At LESEC’s New York City Worm Composting Workshop on Saturday, January 24, 2009, the Copywriters’ Kitchen crew learned all about indoor composting.
After the workshop, we nabbed a LESEC Worm Condo kit, hurried home and set up the Condo in Copywriters’ Kitchen—in less than 20 minutes.
Now you can too.
Copywriters’ Kitchen unearths worm story ahead of The New York Times
FYI, The New York Times was on hand for LESEC’s Saturday event to be featured in the Times’ New York section.

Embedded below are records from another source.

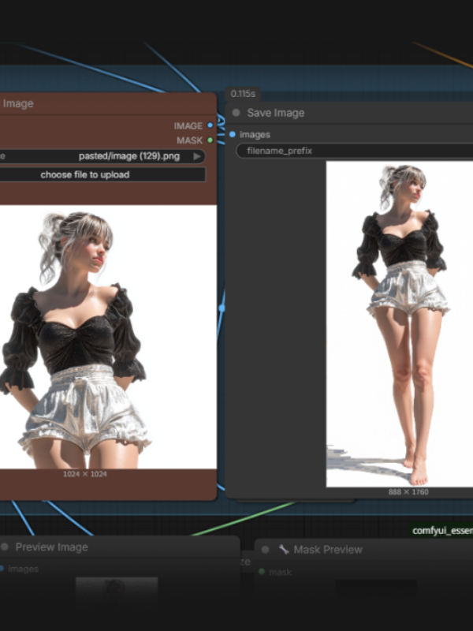Click the green MASK output port

pos(210,140)
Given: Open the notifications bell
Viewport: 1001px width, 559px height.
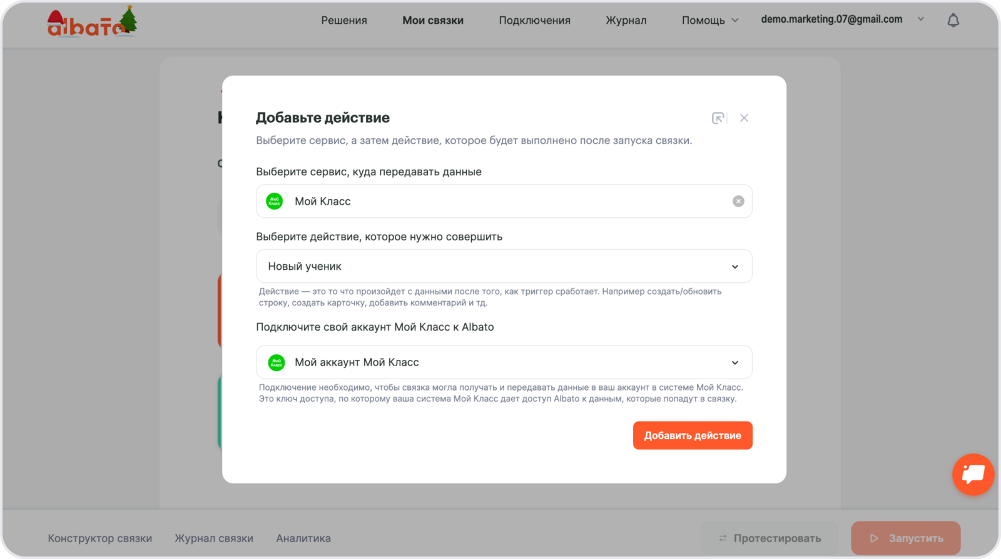Looking at the screenshot, I should click(x=953, y=21).
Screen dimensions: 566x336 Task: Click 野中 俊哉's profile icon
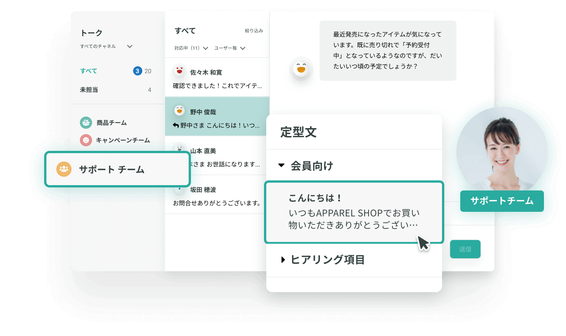coord(179,110)
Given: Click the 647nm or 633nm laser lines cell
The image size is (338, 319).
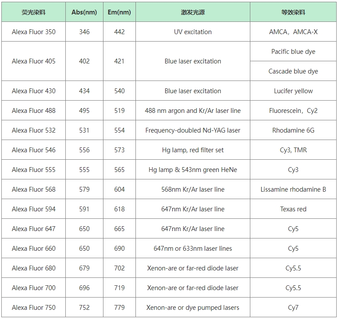Looking at the screenshot, I should [x=193, y=249].
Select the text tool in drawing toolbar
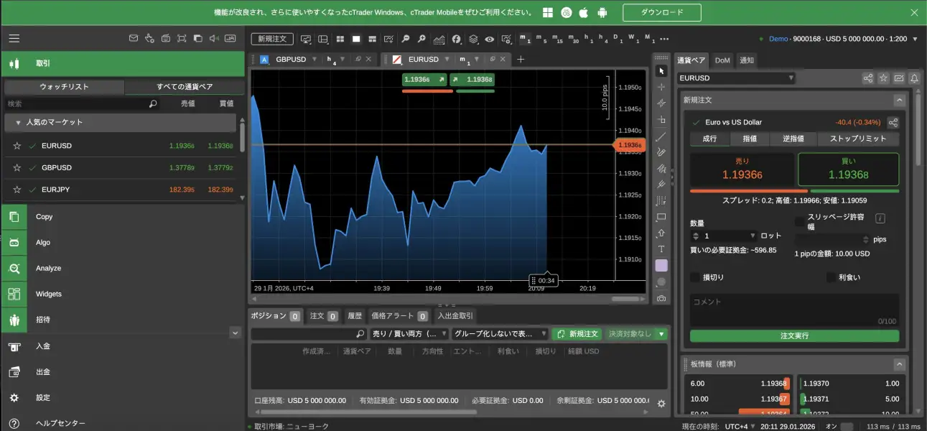927x431 pixels. (661, 249)
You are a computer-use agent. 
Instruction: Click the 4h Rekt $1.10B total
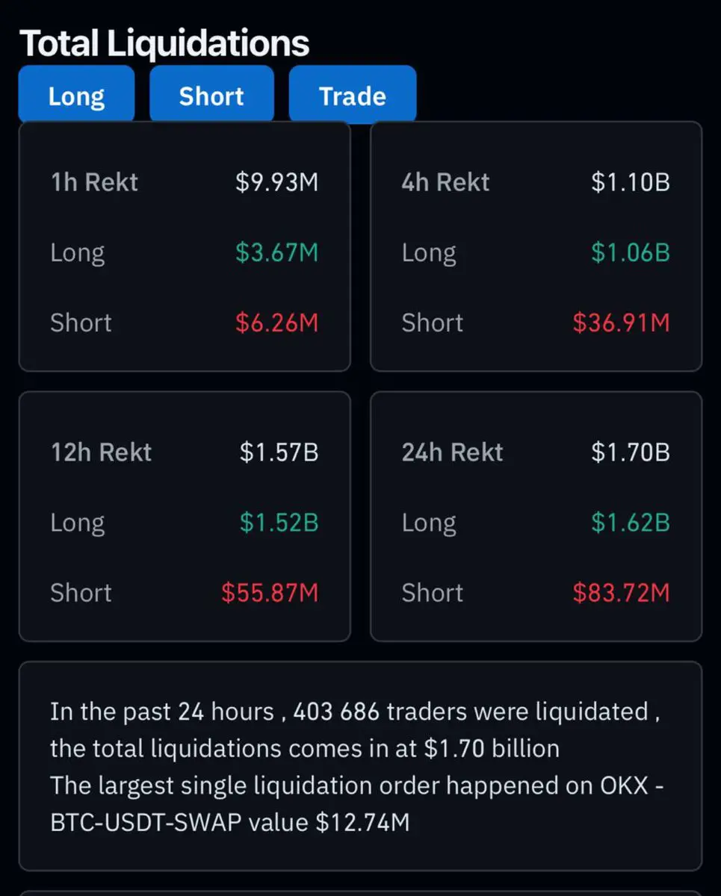pyautogui.click(x=631, y=182)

Composting myths and facts
Likely you have questions and concerns about composting. Does it really make an environmental impact? Isn’t it a huge hassle? And, you know, what about worms? In your home?
Let’s dig up (sorry) some composting myths and facts:
Myth: Composting doesn’t have much impact on the environment.
Fact: Composting provides many tangible ecological benefits. Composting…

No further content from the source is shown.